Items taken from a collection
▼▼▼
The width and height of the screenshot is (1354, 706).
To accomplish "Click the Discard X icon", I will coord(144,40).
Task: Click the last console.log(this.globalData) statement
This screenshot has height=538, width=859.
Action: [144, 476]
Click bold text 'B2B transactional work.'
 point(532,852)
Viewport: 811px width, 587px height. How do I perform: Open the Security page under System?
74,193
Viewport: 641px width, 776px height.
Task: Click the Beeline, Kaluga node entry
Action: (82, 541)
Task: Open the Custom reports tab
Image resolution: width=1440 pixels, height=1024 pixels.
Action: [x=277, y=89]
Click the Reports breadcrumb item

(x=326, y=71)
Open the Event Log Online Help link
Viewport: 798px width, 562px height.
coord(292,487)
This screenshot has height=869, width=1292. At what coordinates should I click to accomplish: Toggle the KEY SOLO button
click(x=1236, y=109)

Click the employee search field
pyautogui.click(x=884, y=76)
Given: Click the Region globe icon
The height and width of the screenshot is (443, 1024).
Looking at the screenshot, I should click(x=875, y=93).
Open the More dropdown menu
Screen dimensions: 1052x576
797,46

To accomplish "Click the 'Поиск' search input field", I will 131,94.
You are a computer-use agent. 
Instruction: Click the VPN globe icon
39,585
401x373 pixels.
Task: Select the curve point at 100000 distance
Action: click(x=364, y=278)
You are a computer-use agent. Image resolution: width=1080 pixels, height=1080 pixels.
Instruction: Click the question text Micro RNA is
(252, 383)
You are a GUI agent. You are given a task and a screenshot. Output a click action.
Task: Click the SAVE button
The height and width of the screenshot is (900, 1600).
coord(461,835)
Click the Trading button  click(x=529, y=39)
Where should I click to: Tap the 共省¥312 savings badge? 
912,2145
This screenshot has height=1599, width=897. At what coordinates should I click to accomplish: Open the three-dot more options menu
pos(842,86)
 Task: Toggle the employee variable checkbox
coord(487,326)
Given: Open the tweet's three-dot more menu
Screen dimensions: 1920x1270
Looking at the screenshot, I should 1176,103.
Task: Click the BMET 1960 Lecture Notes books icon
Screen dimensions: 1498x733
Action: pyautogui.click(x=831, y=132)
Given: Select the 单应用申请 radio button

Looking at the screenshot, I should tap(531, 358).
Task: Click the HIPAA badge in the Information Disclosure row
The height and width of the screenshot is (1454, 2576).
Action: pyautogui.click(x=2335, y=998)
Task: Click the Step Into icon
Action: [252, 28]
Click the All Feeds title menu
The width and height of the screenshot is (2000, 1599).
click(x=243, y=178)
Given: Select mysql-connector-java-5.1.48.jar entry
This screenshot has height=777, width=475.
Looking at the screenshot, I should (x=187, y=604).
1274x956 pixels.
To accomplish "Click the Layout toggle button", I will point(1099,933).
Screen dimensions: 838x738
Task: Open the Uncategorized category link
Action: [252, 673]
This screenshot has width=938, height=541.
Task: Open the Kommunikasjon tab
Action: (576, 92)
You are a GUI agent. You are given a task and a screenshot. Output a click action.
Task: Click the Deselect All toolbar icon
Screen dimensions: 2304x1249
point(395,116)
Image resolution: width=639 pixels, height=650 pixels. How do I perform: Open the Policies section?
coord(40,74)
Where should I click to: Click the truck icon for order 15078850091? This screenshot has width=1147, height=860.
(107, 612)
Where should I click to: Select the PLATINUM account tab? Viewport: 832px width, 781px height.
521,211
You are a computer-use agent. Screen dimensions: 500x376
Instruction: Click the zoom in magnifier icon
▲▲▲
What to produce — Rewrite all of the items above, substituting "globe symbol" for each occurrence of "globe icon" and leaving everything else unchanged.

Solved exercise —
The width and height of the screenshot is (1354, 706).
To accomplish "Click the Discard X icon", I will coord(144,40).
Task: Click the last console.log(this.globalData) statement
This screenshot has height=538, width=859.
Action: [144, 476]
Click bold text 'B2B transactional work.'
 point(532,852)
Viewport: 811px width, 587px height. How do I perform: Open the Security page under System?
74,193
Viewport: 641px width, 776px height.
Task: Click the Beeline, Kaluga node entry
Action: (82, 541)
Task: Open the Custom reports tab
Image resolution: width=1440 pixels, height=1024 pixels.
Action: [x=277, y=89]
Click the Reports breadcrumb item

(x=326, y=71)
Open the Event Log Online Help link
Viewport: 798px width, 562px height.
coord(292,487)
This screenshot has height=869, width=1292. At what coordinates should I click to accomplish: Toggle the KEY SOLO button
click(x=1236, y=109)

Click the employee search field
pyautogui.click(x=884, y=76)
Given: Click the Region globe symbol
The height and width of the screenshot is (443, 1024).
Looking at the screenshot, I should click(x=875, y=93).
Open the More dropdown menu
Screen dimensions: 1052x576
797,46

To accomplish "Click the 'Поиск' search input field", I will 131,94.
You are a computer-use agent. 
Instruction: Click the VPN globe symbol
39,585
401x373 pixels.
Task: Select the curve point at 100000 distance
Action: click(x=364, y=278)
You are a computer-use agent. Image resolution: width=1080 pixels, height=1080 pixels.
Instruction: Click the question text Micro RNA is
(252, 383)
You are a GUI agent. You are given a task and a screenshot. Output a click action.
Task: Click the SAVE button
The height and width of the screenshot is (900, 1600).
coord(461,835)
Click the Trading button  click(x=529, y=39)
Where should I click to: Tap the 共省¥312 savings badge? 
912,2145
This screenshot has height=1599, width=897. At what coordinates should I click to accomplish: Open the three-dot more options menu
pos(842,86)
 Task: Toggle the employee variable checkbox
coord(487,326)
Given: Open the tweet's three-dot more menu
Screen dimensions: 1920x1270
Looking at the screenshot, I should 1176,103.
Task: Click the BMET 1960 Lecture Notes books icon
Screen dimensions: 1498x733
Action: pyautogui.click(x=831, y=132)
Given: Select the 单应用申请 radio button

Looking at the screenshot, I should tap(531, 358).
Task: Click the HIPAA badge in the Information Disclosure row
The height and width of the screenshot is (1454, 2576).
Action: pyautogui.click(x=2335, y=998)
Task: Click the Step Into icon
Action: [252, 28]
Click the All Feeds title menu
The width and height of the screenshot is (2000, 1599).
click(x=243, y=178)
Given: Select mysql-connector-java-5.1.48.jar entry
This screenshot has height=777, width=475.
Looking at the screenshot, I should (x=187, y=604).
1274x956 pixels.
To accomplish "Click the Layout toggle button", I will point(1099,933).
Screen dimensions: 838x738
Task: Open the Uncategorized category link
Action: [252, 673]
This screenshot has width=938, height=541.
Task: Open the Kommunikasjon tab
Action: (576, 92)
You are a GUI agent. You are given a task and a screenshot. Output a click action.
Task: Click the Deselect All toolbar icon
Screen dimensions: 2304x1249
point(395,116)
Image resolution: width=639 pixels, height=650 pixels. How do I perform: Open the Policies section?
coord(40,74)
Where should I click to: Click the truck icon for order 15078850091? This screenshot has width=1147, height=860.
(107, 612)
Where should I click to: Select the PLATINUM account tab? Viewport: 832px width, 781px height.
521,211
You are a computer-use agent. Screen dimensions: 500x376
Instruction: Click the zoom in magnifier icon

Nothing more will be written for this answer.